Uterine leiomyoma is a benign smooth muscle tumor of the uterus that can exhibit histopathological traits that mimic malignancy. Telomere shortening is an early event in tumorigenesis and telomerase activation facilitates tumor progression later in the course of carcinogenesis. Telomeric repeat‑binding factor (TRF)1 and TRF2 protect telomeres, and their gene expression levels are dysregulated in various cancer types. However, the roles of telomeres and telomere protection proteins in uterine leiomyoma remain largely unknown. In this study, telomere length and the mRNA levels of various telomere‑related genes in normal tissues and leiomyoma were determined, and their relationships were evaluated. Uterine leiomyoma and normal myometrium were surgically obtained from 18 and 13\xa0patients, respectively.
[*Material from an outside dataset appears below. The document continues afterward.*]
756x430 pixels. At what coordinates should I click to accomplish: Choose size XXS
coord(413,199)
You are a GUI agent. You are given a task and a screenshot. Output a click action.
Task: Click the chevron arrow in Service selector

Telomere length and gene expression were determined by Southern blot analysis and reverse transcription‑quantitative PCR, respectively. In matched samples, telomeres were consistently shorter in leiomyoma tissue than in adjacent normal tissue. TRF1, TRF2, PIN2‑interacting telomerase inhibitor\xa01\xa0(PINX1), and telomerase RNA component were expressed at comparable levels in both leiomyoma and normal tissues. None of these genes were associated with telomere length in leiomyoma. All tested tissues were negative for telomerase reverse transcriptase, which encodes the catalytic component of telomerase, indicating that cells in uterine leiomyoma were not immortalized. In summary, telomere erosion, which reflects active proliferation during tumor evolution, was evident in uterine leiomyoma. Steady‑state expression of TRF1, TRF2 and PINX1 may be important for maintenance of telomere integrity in leiomyoma, where telomere length is shortened.